Long running import from Subversion

I’ve been trying to import a large SVN repo (approx 400k commits) for the last 3 weeks. It seems to be taking an age and I can see lots of access activity at the SVN side so I know Phabricator is working it’s way through. I’ve got a few question on the import process to see if anyone else has had a similar issue or experience:

  • It seems to be tags that are causing a slow down on import where tags cover > 1000 files. I guess Phabricator goes off and looks at the contents of those files in the tag - is there a way to tell is to skip those as we’ll never review a tagging event?

  • We’ve waited 3 weeks to import stuff we’ll never be interested in reviewing as we’ll just be reviewing code change from now onwards. Is there a way just to ignore the historical stuff or tell Phabricator to stop importing? I’ve seen some documentation on forcing a repo to be marked as done but will that kill the thousands of tasks remaining in the queue/task tables?

I’d check out the help docs in ./bin/repository --help and ./bin/worker --help. Using the repository management workflow you should be able to mark the repository as imported (as you noticed already).

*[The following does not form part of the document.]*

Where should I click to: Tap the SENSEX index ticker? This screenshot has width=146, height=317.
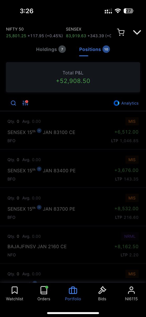(x=88, y=32)
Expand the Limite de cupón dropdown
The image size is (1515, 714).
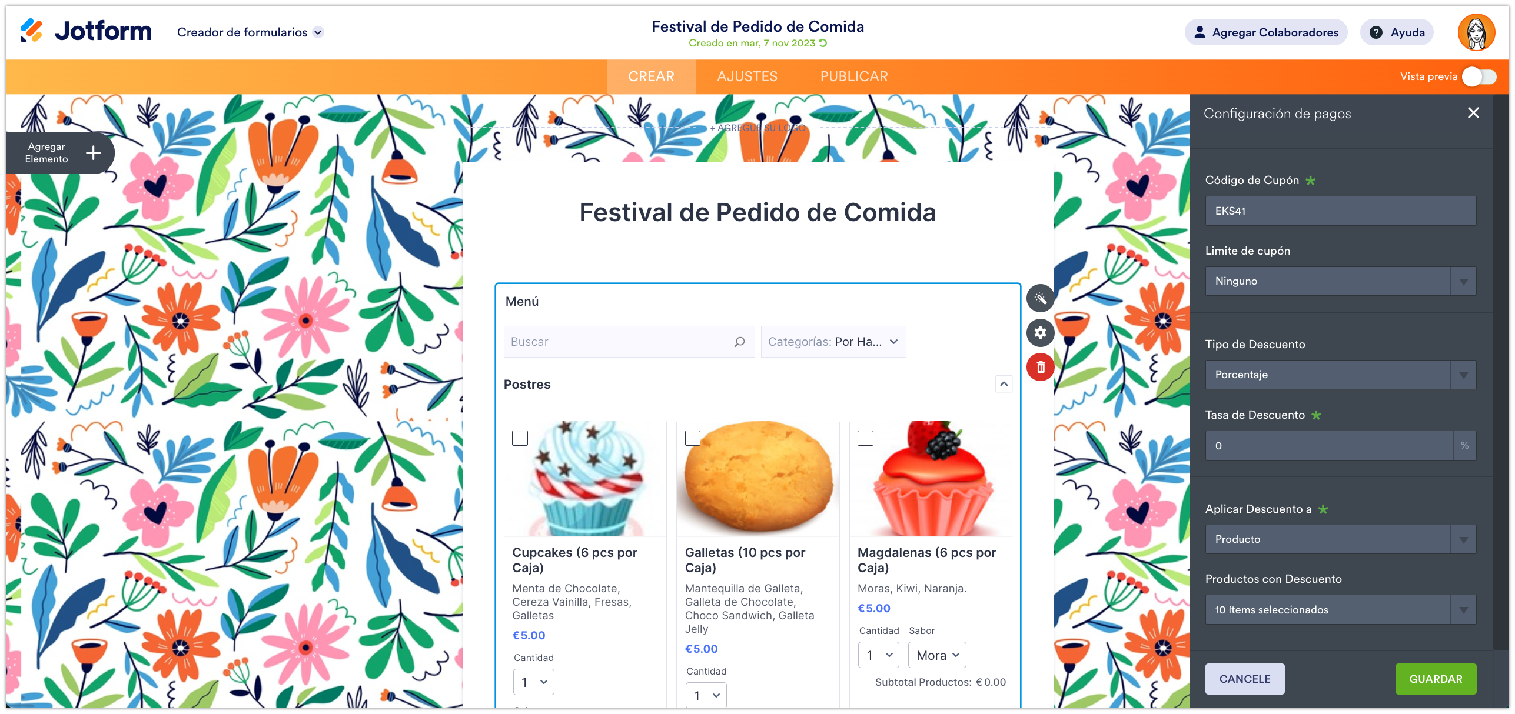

Then, if the task queue doesn’t clear out, you can use ./bin/worker cancel (--id | --class | --min-failure-count) to cancel tasks based on one of those criteria.

Thanks @josh, I’ll check those out. I just wondered what the downsides of cancelling all the import tasks would be. Given it’s all historic data we won’t review I hoped it’d be safe to do so. We’ve a few more of a similar size to do, so don’t fancy the several weeks of import just to get started.

For info, we ended up cancelling a bunch of tasks that Phabricator couldn’t import and then forcing the repo to be imported using ./bin/repository mark-imported rXYZ. From then on all new commits were visible and it easily kept up with the ongoing activity after that.

We found when tasks were failing that the temporary files in the /tmp directory were huge (some over 500Mb in size) were filling up /tmp and failing. It’d then just go round the same loop again and again doing a retry of the task. As they were old commits we just cancelled them as we had no interest in reviewing them.

The lengthy commits were tagging commits, is there an easy way to tell Phabricator to ignore tag folders if multiple exist under the same SVN repo root? (e.g. a regex in the repo path to import that allows all paths except tag?)

There’s something called “Import Only” in the repository settings, but I don’t remember what it does for SVN.
Or maybe you’re supposed to add /trunk/ to the uri?

We’re setup in “Observe” mode so we’re tracking a separate SVN install, hence why we don’t really need the previous baggage to be installed. Adding /trunk/ should work but we have a couple of teams who have multiple /trunk/ sub-folders under the main repo root. Bad practice so we plan to try and change that but will have to try and work out an alternative in the meantime.

Our phabricator uses “Import Only” to create multiple diffussion observed svn repository imported from one trunk or branch. It works well. We only observe active svn branch or trunk.